ST. LOUIS (AP) — A Missouri judge on Monday overturned the conviction of Christopher Dunn, who served more than 30 years in prison for a murder he has long claimed he did not commit.
The ruling will likely release Dunn from prison, but it was not immediately clear when that would happen. He was serving a life sentence without the possibility of parole.
The ruling by St. Louis Circuit Judge Jason Sengheiser came weeks after he presided over a three-day hearing on Dunn's fate.
Dunn, now 52, was convicted of first-degree murder in the 1990 shooting death of 15-year-old Ricco Rogers. St. Louis District Attorney Gabe Gore filed a motion in February to throw out the guilty verdict. A hearing was set for May.
Sengheiser wrote in his ruling that the “circuit counsel has made a clear and convincing demonstration of 'actual innocence' which undermines the basis for Dunn's convictions because in light of new evidence no juror, acting reasonably, would have voted to find Dunn guilty of these crimes beyond a reasonable doubt.”
Dunn's attorney, Tricia Rojo Bushnell, executive director of the Midwest Innocence Project, said she was “overjoyed” by the judge's ruling.
“Chris now looks forward to spending time with his wife and family as a free man,” Bushnell said in a statement.
The Missouri attorney general's office opposed the effort to throw out Dunn's conviction. Attorneys for the state said at the May hearing that initial testimony from two boys at the scene who identified Dunn as the shooter was accurate, even though they later recanted their testimony as adults.
“That sentence was correct and that sentence should stand,” Assistant Attorney General Tristin Estep said during the hearing.
Spokesperson Madeline Sieren said the attorney general's office will appeal.
The decision in Dunn's case came days after Sandra Hemme was released from a western Missouri prison after serving 43 years for a murder a judge ruled she did not commit. Bailey's office also opposed Hemme's release.
A Missouri law passed in 2021 lets prosecutors request hearings when they see evidence of a wrongful conviction. While Bailey's office is not required to oppose such efforts, he also opposed another effort in St. Louis that led to Lamar Johnson being freed last year after serving 28 years for a murder case in which a judge ruled he was wrongfully convicted.
Rogers was shot on May 18, 1990, when a gunman opened fire while he was outside a home with a group of other teenage boys. DeMorris Stepp, 14, and Michael Davis Jr., 12, initially identified Dunn as the shooter.
In a recorded interview played during the hearing, Davis said he lied because he believed Dunn had ties to a rival gang.
Stepp's story has changed a few times over the years, Gore said during the hearing. He recently said he did not believe Dunn was the shooter. Gore said another judge previously found Stepp to be a “completely unreliable witness” and urged Sengheiser to rule him out altogether.
Dunn has said he was at his mother's house at the time of the shooting. Childhood friend Nicole Bailey testified that she had spoken to him on the phone that evening and that he was on the phone at his mother's house.
Estep, the assistant attorney general, said the alibi was not reliable and that Dunn's story had changed several times over the years. Dunn did not testify at the hearing.

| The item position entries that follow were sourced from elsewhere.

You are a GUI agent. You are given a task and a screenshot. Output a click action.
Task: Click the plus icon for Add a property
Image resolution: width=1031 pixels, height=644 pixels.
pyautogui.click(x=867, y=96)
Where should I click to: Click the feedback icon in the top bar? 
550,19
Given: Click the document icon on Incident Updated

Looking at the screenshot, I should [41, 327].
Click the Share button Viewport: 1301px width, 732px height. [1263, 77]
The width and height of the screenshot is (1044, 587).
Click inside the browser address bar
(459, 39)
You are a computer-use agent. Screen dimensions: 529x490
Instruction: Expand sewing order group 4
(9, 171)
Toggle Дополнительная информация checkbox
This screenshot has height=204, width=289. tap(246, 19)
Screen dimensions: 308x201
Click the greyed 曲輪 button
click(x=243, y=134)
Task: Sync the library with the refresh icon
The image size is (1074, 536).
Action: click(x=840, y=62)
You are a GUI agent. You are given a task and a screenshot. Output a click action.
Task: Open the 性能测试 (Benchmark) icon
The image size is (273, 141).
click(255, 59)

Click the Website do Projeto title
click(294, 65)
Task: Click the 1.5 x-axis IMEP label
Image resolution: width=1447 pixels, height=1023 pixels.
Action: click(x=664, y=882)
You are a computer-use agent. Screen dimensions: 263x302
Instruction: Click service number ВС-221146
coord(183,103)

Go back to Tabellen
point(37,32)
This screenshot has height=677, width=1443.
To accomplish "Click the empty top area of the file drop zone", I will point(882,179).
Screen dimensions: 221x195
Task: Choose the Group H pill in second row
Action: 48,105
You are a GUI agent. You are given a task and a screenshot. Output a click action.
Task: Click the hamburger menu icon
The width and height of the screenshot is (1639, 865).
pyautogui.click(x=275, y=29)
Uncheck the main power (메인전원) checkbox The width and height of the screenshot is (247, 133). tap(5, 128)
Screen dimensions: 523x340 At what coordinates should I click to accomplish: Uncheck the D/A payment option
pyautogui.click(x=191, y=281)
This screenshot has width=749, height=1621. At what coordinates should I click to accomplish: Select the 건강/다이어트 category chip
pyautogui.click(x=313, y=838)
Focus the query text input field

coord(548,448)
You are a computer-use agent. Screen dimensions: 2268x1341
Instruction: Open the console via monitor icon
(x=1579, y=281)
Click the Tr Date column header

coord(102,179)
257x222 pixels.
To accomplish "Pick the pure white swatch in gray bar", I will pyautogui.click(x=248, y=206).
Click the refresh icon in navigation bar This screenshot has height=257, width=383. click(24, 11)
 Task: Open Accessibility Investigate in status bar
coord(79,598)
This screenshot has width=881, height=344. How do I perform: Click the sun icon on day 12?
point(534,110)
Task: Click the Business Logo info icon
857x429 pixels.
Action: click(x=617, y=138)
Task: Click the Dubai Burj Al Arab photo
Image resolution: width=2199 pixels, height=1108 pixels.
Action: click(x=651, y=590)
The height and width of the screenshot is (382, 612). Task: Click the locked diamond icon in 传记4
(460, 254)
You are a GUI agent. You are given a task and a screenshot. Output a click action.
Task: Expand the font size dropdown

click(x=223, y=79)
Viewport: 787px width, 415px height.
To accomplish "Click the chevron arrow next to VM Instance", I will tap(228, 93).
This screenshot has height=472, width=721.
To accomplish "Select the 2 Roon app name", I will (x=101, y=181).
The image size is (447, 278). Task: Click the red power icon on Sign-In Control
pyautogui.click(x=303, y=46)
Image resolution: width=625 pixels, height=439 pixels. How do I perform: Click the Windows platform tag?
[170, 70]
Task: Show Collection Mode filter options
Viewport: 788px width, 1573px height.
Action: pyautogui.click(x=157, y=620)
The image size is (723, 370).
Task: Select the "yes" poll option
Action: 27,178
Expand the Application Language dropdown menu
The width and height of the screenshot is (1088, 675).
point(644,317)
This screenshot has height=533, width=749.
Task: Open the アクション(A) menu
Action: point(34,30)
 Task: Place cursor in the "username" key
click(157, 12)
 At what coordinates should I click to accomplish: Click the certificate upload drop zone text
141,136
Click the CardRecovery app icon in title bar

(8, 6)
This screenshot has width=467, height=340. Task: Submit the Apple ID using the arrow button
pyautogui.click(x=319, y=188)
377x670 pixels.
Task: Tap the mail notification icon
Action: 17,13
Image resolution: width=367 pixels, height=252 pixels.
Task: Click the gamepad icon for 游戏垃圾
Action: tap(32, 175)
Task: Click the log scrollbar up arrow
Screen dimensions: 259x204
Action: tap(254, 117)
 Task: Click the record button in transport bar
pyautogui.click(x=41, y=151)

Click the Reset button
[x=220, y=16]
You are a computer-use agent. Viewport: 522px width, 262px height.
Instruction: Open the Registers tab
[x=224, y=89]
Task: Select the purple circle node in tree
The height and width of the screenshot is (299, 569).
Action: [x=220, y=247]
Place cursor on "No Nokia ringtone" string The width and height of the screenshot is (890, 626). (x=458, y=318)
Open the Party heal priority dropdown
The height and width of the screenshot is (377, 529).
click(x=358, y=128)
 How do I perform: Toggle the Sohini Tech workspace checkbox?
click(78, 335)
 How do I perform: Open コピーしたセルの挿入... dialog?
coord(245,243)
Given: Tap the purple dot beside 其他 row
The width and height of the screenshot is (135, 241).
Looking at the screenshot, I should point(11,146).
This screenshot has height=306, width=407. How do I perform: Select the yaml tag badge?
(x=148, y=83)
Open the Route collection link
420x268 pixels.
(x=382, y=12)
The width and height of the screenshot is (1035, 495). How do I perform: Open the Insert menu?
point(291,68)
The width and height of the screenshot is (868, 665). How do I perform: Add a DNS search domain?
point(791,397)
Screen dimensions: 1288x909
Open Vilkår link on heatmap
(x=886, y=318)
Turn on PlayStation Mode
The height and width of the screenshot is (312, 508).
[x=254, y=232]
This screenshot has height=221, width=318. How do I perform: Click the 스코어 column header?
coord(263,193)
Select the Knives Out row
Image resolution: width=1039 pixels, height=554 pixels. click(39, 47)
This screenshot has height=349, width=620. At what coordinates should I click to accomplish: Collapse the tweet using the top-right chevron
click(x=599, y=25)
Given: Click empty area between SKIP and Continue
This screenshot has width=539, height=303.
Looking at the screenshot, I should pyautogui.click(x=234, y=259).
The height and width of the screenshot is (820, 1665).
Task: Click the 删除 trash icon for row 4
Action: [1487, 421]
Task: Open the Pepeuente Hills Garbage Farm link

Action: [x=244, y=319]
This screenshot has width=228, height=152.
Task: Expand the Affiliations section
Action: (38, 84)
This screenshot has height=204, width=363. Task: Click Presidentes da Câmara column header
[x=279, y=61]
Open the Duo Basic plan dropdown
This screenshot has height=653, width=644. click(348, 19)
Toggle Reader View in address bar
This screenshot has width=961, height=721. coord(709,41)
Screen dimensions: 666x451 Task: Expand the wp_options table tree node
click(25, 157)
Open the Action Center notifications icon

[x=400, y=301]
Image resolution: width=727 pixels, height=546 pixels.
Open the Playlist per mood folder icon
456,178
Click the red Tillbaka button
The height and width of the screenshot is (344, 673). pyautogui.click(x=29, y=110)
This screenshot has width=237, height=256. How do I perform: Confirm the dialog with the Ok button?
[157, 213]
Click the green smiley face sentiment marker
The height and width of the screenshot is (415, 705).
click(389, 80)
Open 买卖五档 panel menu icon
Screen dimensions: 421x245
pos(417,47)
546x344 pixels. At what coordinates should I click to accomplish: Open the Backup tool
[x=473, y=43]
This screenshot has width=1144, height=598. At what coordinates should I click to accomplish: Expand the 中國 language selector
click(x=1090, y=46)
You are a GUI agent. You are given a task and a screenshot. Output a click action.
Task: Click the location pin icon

The 2021 law resulted in the release of two men who both spent decades in prison. In addition to Johnson, Kevin Strickland was released in 2021 after serving more than 40 years for three murders in Kansas City after a judge ruled he was wrongly convicted in 1979.
Next month, there will be a new hearing for Marcellus Williams, who narrowly escaped a lethal injection and is now again sentenced to death.
St. Louis County District Attorney Wesley Bell filed a motion in January to throw out the conviction of Williams, who was convicted in the 1998 stabbing death of Lisha Gayle. Bell's motion said three experts had determined that Williams' DNA was not on the handle of the butcher knife used in the killing.
Williams was hours away from execution in 2017 when then-Governor Eric Greitens blocked it and appointed a commission of inquiry to investigate his claim of innocence. The commission never made a ruling, and Gov. Mike Parsons, like Greitens a Republican, disbanded the commission last year.
The Missouri Supreme Court ruled this month that Parson had the authority to dissolve the board and set a new execution date: September 24.